The binary uses a rarely-used IP protocol number (Network Voice Protocol, or
NVP) for control packets, which thus slip by many firewalls and IDS
systems which are oriented toward TCP, UDP, and ICMP attacks. The
binary can generate several DoS attacks including DNS reply floods,
DNS server floods, SYN floods, and IP fragment attacks.
Next, we present a high level timeline that includes the sequence in
which we discovered what the binary did. The tools and methods used
are described, and examples are given where appropriate. The purpose
of this document is to show how things are discovered, not to give
in-depth documentation of all the discovered functionality. For a
thorough documentation of the workings of the binary, see the
technical advisory.
Timeline of the events
May 10 [ 9:30-11:30 am]
- The binary was downloaded on an internal machine (Eliza) in the
CoPS lab. Eliza was connected directly (using a crossover network
cable) to another lab machine, Darwin, which was used as a router and
packet sniffer.
- A sniffer was started on Darwin to inspect all the packets that
might be sent from and to Eliza. The binary file was run on the Eliza
using strace under normal user login to figure out what system calls
were made. The output log file for strace showed that it checked the
user id and quit. There was no activity on the sniffer. The binary was
again run on Eliza under 'root'. The first try at strace failed since
the process almost immediately forked. This execution was tried again
using the "
-ff
" flag to strace. Now the strace log file
showed a socket call and then a recv call. The entire strace is shown
below:
chdir("/") = 0
close(0) = 0
close(1) = 0
close(2) = 0
time(NULL) = 1021044128
socket(PF_INET, SOCK_RAW, 0xb /* IPPROTO_??? */) = 0
sigaction(SIGHUP, {SIG_IGN}, {SIG_DFL}, 0x400587a8) = 0
sigaction(SIGTERM, {SIG_IGN}, {SIG_DFL}, 0x400587a8) = 0
sigaction(SIGCHLD, {SIG_IGN}, {SIG_IGN}, 0x80575a8) = 0
sigaction(SIGCHLD, {SIG_IGN}, {SIG_IGN}, 0x80575a8) = 0
recv(0, 0xbffff2d4, 2048, 0) = ? ERESTARTSYS (To be restarted)
+++ killed by SIGKILL +++
The recv was a blocking call, waiting for a packet with protocol
number 11 (0xb
in the socket call above).
- We ran netstat on Eliza and used NMAP from Darwin to check for
open ports.
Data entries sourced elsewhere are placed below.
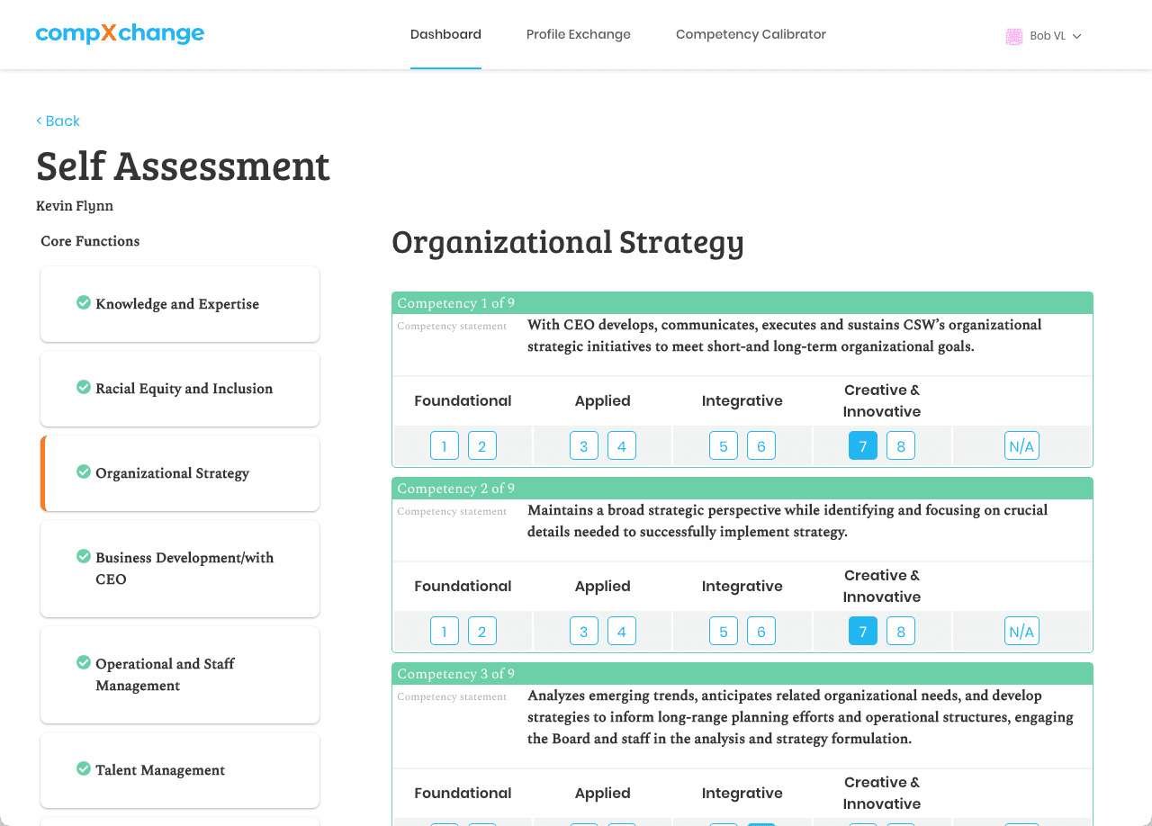Go to the Dashboard
Screen dimensions: 1152x826
(446, 34)
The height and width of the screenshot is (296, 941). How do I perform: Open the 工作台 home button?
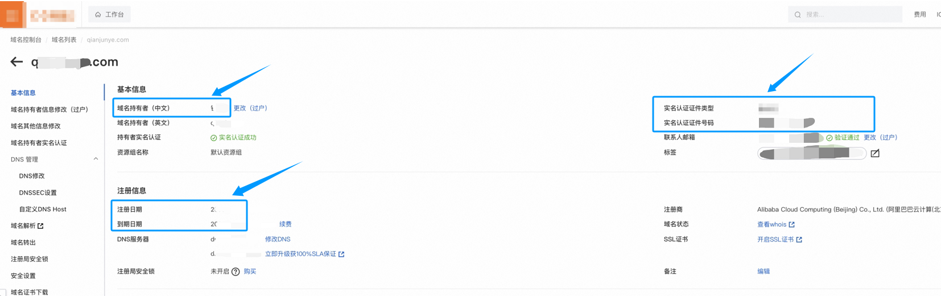[110, 14]
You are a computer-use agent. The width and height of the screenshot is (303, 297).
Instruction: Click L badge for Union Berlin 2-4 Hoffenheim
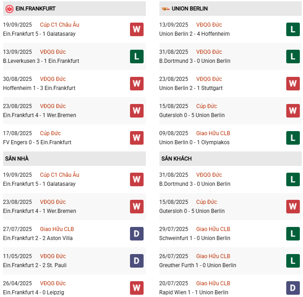pyautogui.click(x=293, y=29)
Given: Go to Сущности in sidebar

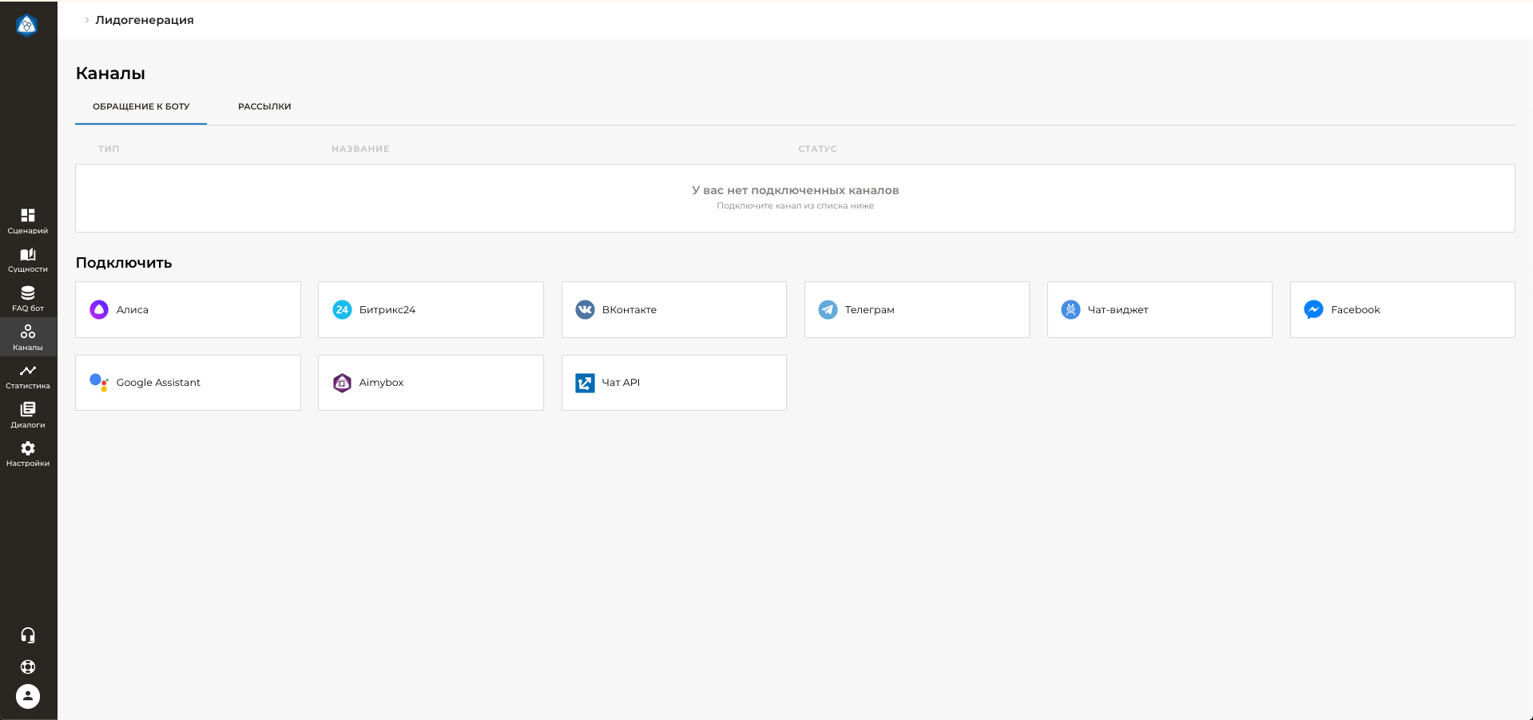Looking at the screenshot, I should click(x=28, y=260).
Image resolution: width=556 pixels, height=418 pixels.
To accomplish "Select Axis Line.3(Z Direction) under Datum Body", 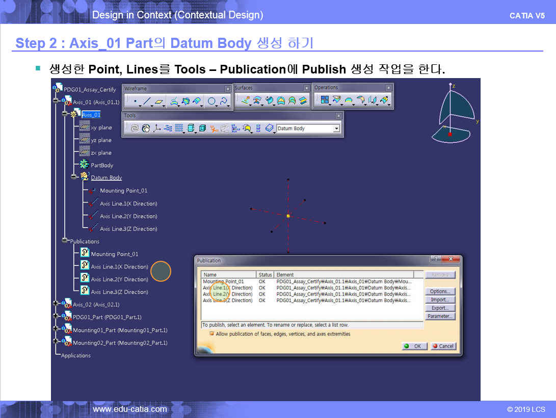I will click(x=128, y=229).
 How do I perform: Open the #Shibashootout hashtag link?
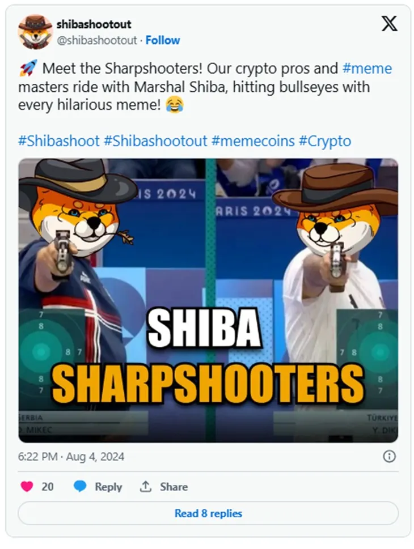tap(155, 141)
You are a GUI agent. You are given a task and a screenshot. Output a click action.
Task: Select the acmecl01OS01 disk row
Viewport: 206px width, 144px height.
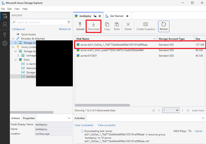click(89, 55)
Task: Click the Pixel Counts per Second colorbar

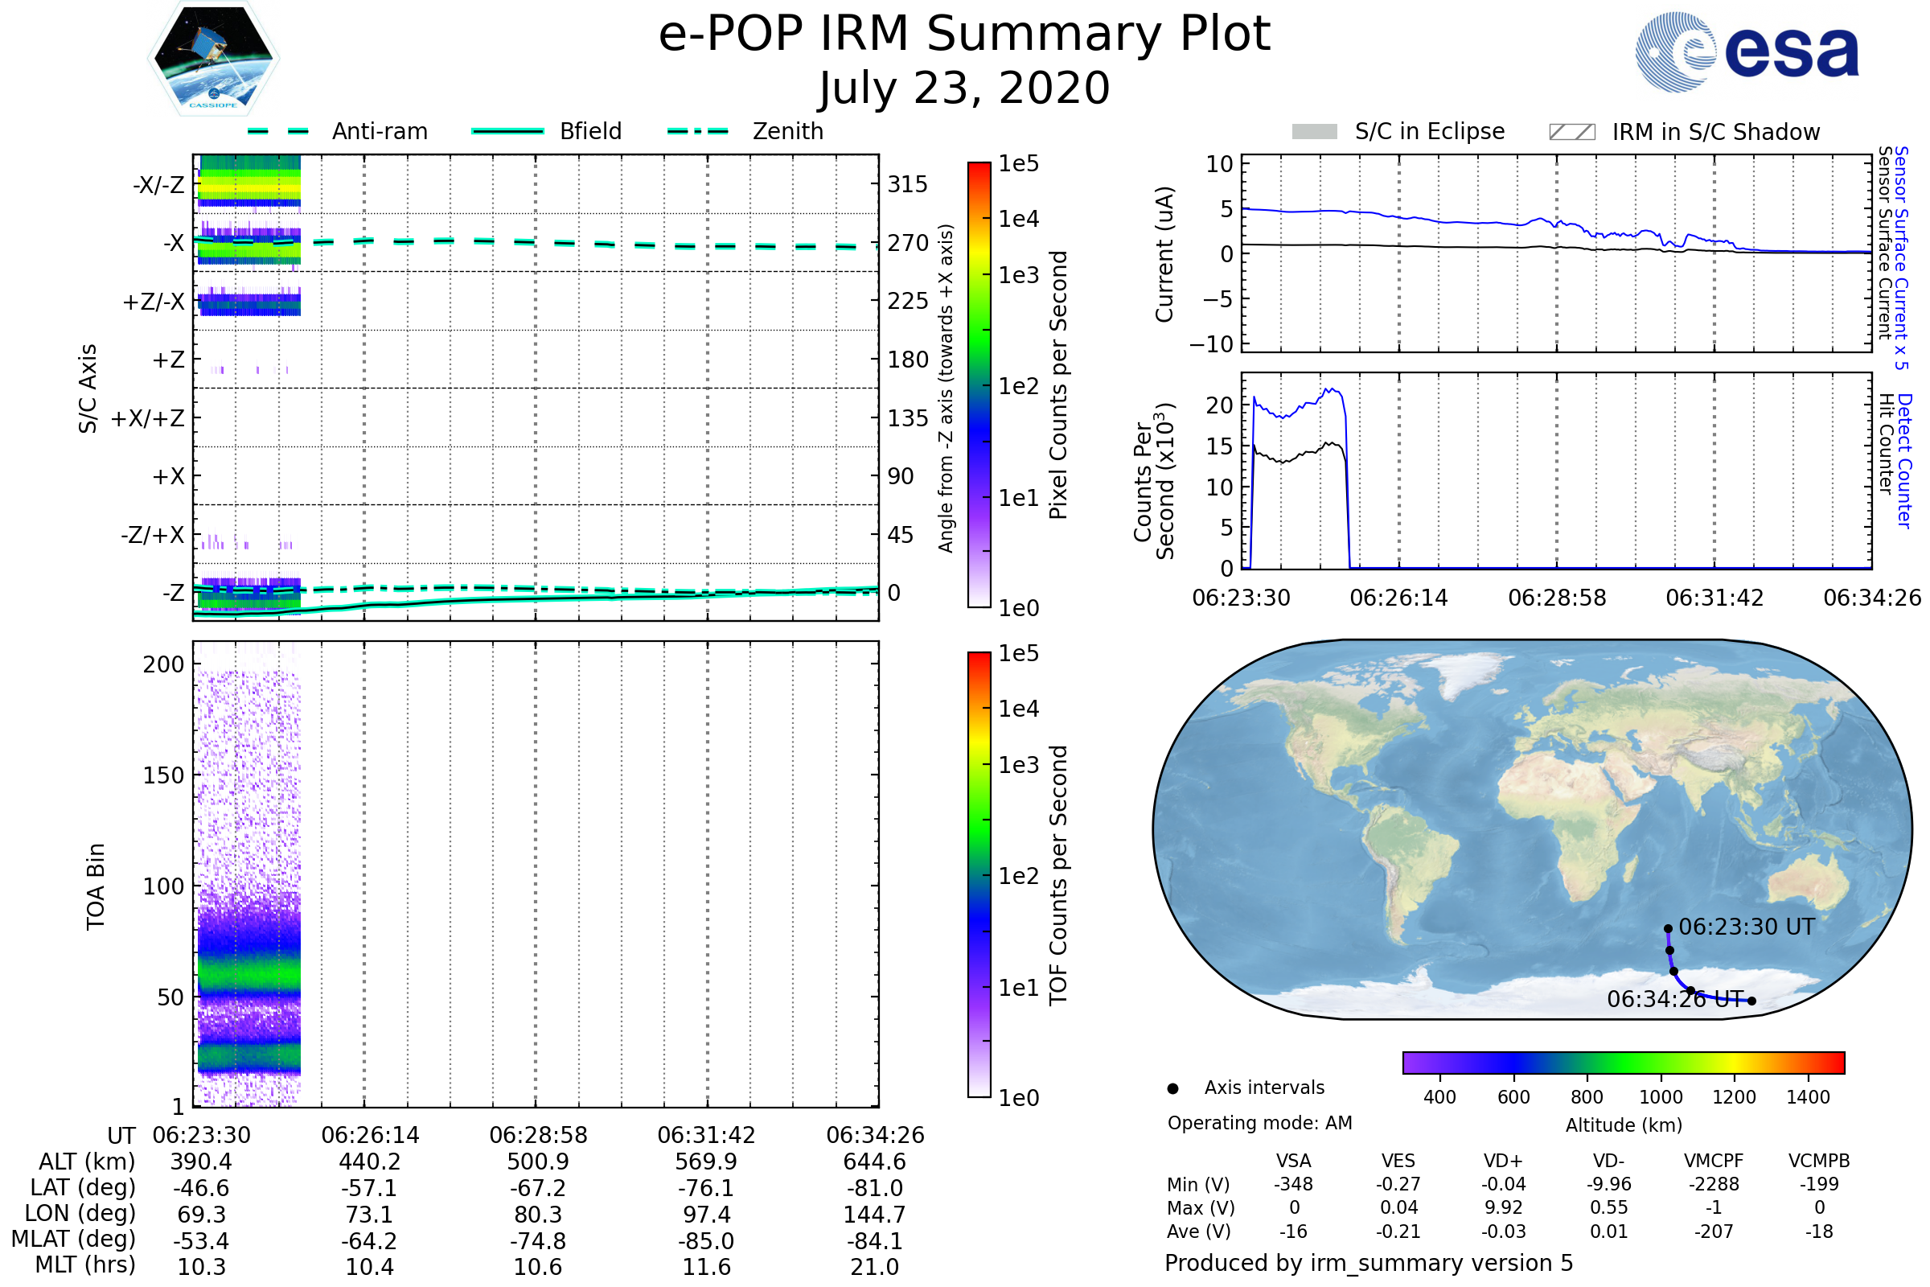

This didn't yield anything informative.
- The next step was to examine the binary in more detail. The
"
file
" command was used, and we discovered that the
binary is stripped and statically linked. The binary was disassembled
using "objdump -d
". The last system call in the strace
log was a recv(), so this served as a starting point for further
analysis of the binary code. System calls are fairly easy to find,
even in a stripped binary, because they always involve an "int
0x80
", which can be search for. We looked up the system call
function number (for the al
and in this case
bl
registers), and fairly quickly found the recv()
function.
- We looked through the code and verified what we saw in the
strace: the protocol being used was protocol 11 (NVP). Combining this
information with the strace log, we deduced that the binary was
listening on a raw socket for protocol 11 packets. The binary opens a
socket and waits for remote commands. Since protocol 11 is a
rarely-used (ever-used???) protocol number, this provides a
non-standard way of doing communication with the compromised machine.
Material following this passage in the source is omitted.